> **About this exercise**:
Below is a set of records. Repeat all of them exactly.

Dataset entries
○ ○ ○ ○ ○ ○ ○
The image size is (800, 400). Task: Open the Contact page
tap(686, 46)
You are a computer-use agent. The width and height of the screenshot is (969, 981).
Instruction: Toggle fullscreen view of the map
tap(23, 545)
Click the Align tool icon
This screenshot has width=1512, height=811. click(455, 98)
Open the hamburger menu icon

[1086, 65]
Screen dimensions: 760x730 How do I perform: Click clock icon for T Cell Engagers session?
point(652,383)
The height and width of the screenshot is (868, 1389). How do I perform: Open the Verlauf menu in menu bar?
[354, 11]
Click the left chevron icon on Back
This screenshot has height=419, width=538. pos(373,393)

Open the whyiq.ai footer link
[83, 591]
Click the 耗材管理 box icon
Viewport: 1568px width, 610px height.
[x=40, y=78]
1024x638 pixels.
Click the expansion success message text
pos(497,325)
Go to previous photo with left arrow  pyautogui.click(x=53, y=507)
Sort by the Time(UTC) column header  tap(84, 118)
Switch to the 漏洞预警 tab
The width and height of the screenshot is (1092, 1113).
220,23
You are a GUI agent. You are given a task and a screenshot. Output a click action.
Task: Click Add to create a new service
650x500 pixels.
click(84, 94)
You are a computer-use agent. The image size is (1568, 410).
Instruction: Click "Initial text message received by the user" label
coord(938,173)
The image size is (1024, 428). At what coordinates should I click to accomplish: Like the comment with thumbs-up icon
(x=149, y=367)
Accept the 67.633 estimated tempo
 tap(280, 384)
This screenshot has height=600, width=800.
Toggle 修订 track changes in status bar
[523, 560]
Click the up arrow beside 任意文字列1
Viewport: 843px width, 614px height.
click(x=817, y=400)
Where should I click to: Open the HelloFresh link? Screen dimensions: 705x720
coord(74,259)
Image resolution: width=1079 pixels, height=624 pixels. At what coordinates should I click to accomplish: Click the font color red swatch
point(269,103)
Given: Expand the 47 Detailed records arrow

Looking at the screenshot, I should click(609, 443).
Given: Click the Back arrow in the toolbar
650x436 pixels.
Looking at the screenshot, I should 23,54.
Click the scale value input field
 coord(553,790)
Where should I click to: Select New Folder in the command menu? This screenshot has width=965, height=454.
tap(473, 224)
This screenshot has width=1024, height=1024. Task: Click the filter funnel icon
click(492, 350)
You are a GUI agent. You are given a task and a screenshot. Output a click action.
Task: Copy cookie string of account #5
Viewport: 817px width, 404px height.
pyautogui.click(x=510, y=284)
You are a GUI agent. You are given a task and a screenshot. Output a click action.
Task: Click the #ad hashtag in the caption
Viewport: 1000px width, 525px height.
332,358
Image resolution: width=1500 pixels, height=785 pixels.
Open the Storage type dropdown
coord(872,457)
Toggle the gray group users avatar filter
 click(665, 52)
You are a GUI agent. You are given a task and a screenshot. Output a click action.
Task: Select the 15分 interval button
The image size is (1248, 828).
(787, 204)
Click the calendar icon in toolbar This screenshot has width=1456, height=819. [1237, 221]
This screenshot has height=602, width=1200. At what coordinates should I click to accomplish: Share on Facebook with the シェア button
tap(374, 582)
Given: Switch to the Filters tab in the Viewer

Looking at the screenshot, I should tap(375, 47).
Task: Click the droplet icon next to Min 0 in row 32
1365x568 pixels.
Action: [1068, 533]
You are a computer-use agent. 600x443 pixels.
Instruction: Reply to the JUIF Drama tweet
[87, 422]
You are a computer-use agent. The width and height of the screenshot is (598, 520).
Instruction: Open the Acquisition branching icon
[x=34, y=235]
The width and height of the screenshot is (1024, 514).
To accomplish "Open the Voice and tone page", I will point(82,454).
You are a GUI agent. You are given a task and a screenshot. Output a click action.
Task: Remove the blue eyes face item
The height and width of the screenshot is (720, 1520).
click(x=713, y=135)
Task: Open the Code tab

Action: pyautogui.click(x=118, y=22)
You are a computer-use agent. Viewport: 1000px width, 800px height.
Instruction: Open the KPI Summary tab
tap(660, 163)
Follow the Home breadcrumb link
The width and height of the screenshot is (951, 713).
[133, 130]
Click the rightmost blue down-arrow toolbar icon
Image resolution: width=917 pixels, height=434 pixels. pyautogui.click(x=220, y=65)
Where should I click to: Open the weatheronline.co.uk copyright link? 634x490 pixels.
○ ○ ○ ○ ○ ○ ○
> **Result of the exercise**:
The image size is (800, 400). Task: Open the Contact page
tap(686, 46)
You are a computer-use agent. The width and height of the screenshot is (969, 981).
Instruction: Toggle fullscreen view of the map
tap(23, 545)
Click the Align tool icon
This screenshot has width=1512, height=811. click(455, 98)
Open the hamburger menu icon

[1086, 65]
Screen dimensions: 760x730 How do I perform: Click clock icon for T Cell Engagers session?
point(652,383)
The height and width of the screenshot is (868, 1389). How do I perform: Open the Verlauf menu in menu bar?
[354, 11]
Click the left chevron icon on Back
This screenshot has height=419, width=538. pos(373,393)

Open the whyiq.ai footer link
[83, 591]
Click the 耗材管理 box icon
Viewport: 1568px width, 610px height.
[x=40, y=78]
1024x638 pixels.
Click the expansion success message text
pos(497,325)
Go to previous photo with left arrow  pyautogui.click(x=53, y=507)
Sort by the Time(UTC) column header  tap(84, 118)
Switch to the 漏洞预警 tab
The width and height of the screenshot is (1092, 1113).
220,23
You are a GUI agent. You are given a task and a screenshot. Output a click action.
Task: Click Add to create a new service
650x500 pixels.
click(84, 94)
You are a computer-use agent. The image size is (1568, 410).
Instruction: Click "Initial text message received by the user" label
coord(938,173)
The image size is (1024, 428). At what coordinates should I click to accomplish: Like the comment with thumbs-up icon
(x=149, y=367)
Accept the 67.633 estimated tempo
 tap(280, 384)
This screenshot has height=600, width=800.
Toggle 修订 track changes in status bar
[523, 560]
Click the up arrow beside 任意文字列1
Viewport: 843px width, 614px height.
click(x=817, y=400)
Where should I click to: Open the HelloFresh link? Screen dimensions: 705x720
coord(74,259)
Image resolution: width=1079 pixels, height=624 pixels. At what coordinates should I click to accomplish: Click the font color red swatch
point(269,103)
Given: Expand the 47 Detailed records arrow

Looking at the screenshot, I should click(609, 443).
Given: Click the Back arrow in the toolbar
650x436 pixels.
Looking at the screenshot, I should 23,54.
Click the scale value input field
 coord(553,790)
Where should I click to: Select New Folder in the command menu? This screenshot has width=965, height=454.
tap(473, 224)
This screenshot has width=1024, height=1024. Task: Click the filter funnel icon
click(492, 350)
You are a GUI agent. You are given a task and a screenshot. Output a click action.
Task: Copy cookie string of account #5
Viewport: 817px width, 404px height.
pyautogui.click(x=510, y=284)
You are a GUI agent. You are given a task and a screenshot. Output a click action.
Task: Click the #ad hashtag in the caption
Viewport: 1000px width, 525px height.
332,358
Image resolution: width=1500 pixels, height=785 pixels.
Open the Storage type dropdown
coord(872,457)
Toggle the gray group users avatar filter
 click(665, 52)
You are a GUI agent. You are given a task and a screenshot. Output a click action.
Task: Select the 15分 interval button
The image size is (1248, 828).
(787, 204)
Click the calendar icon in toolbar This screenshot has width=1456, height=819. [1237, 221]
This screenshot has height=602, width=1200. At what coordinates should I click to accomplish: Share on Facebook with the シェア button
tap(374, 582)
Given: Switch to the Filters tab in the Viewer

Looking at the screenshot, I should tap(375, 47).
Task: Click the droplet icon next to Min 0 in row 32
1365x568 pixels.
Action: [1068, 533]
You are a computer-use agent. 600x443 pixels.
Instruction: Reply to the JUIF Drama tweet
[87, 422]
You are a computer-use agent. The width and height of the screenshot is (598, 520).
Instruction: Open the Acquisition branching icon
[x=34, y=235]
The width and height of the screenshot is (1024, 514).
To accomplish "Open the Voice and tone page", I will point(82,454).
You are a GUI agent. You are given a task and a screenshot. Output a click action.
Task: Remove the blue eyes face item
The height and width of the screenshot is (720, 1520).
click(x=713, y=135)
Task: Open the Code tab

Action: pyautogui.click(x=118, y=22)
You are a computer-use agent. Viewport: 1000px width, 800px height.
Instruction: Open the KPI Summary tab
tap(660, 163)
Follow the Home breadcrumb link
The width and height of the screenshot is (951, 713).
[133, 130]
Click the rightmost blue down-arrow toolbar icon
Image resolution: width=917 pixels, height=434 pixels. pyautogui.click(x=220, y=65)
Where should I click to: Open the weatheronline.co.uk copyright link? 634x490 pixels.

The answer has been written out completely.